=== Begin Enclosure ===

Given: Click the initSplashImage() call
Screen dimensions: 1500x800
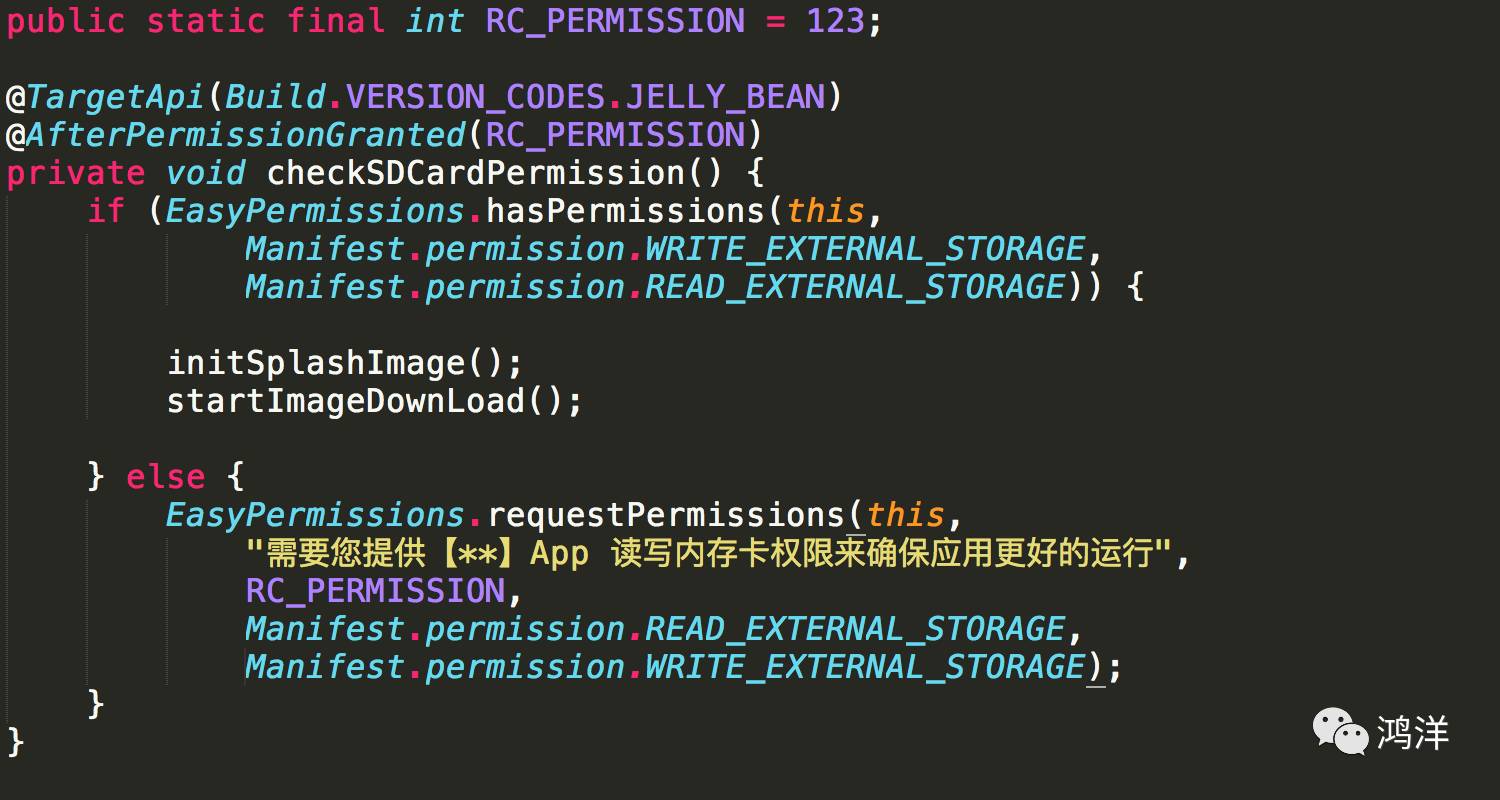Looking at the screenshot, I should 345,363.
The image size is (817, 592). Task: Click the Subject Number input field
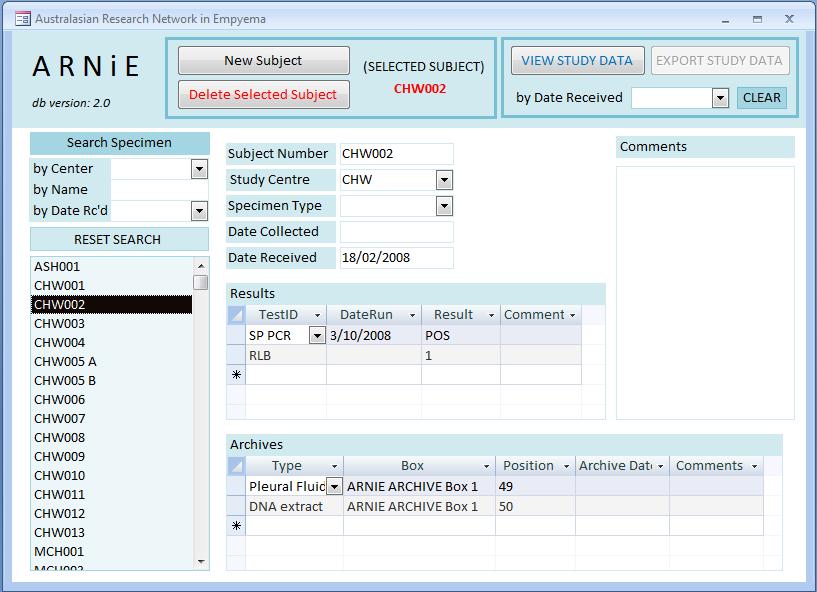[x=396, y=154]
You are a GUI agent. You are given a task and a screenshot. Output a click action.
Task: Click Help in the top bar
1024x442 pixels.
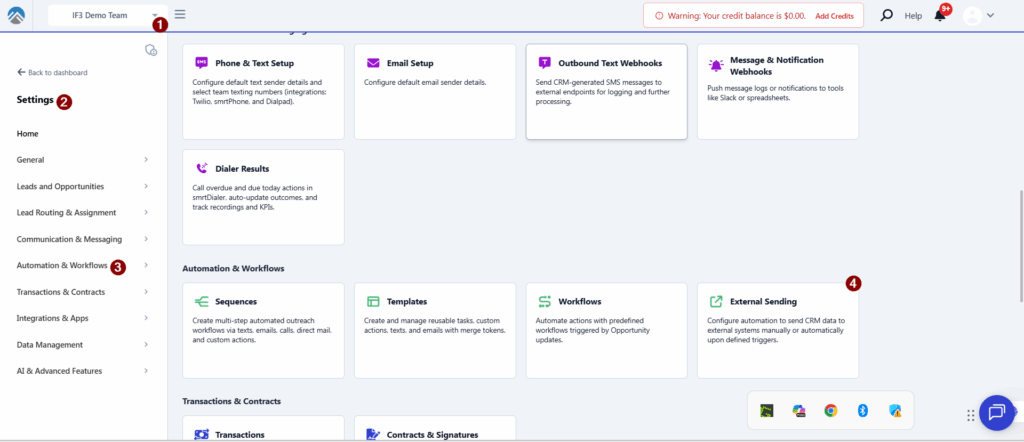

=== End Enclosure ===

### Exercise prompt
In the listing above, find the line containing "You are a GUI" and restate it and every later line verbatim, with the pictures left out.

### Solution to this task
You are a GUI agent. You are given a task and a screenshot. Output a click action.
Task: Click Help in the top bar
1024x442 pixels.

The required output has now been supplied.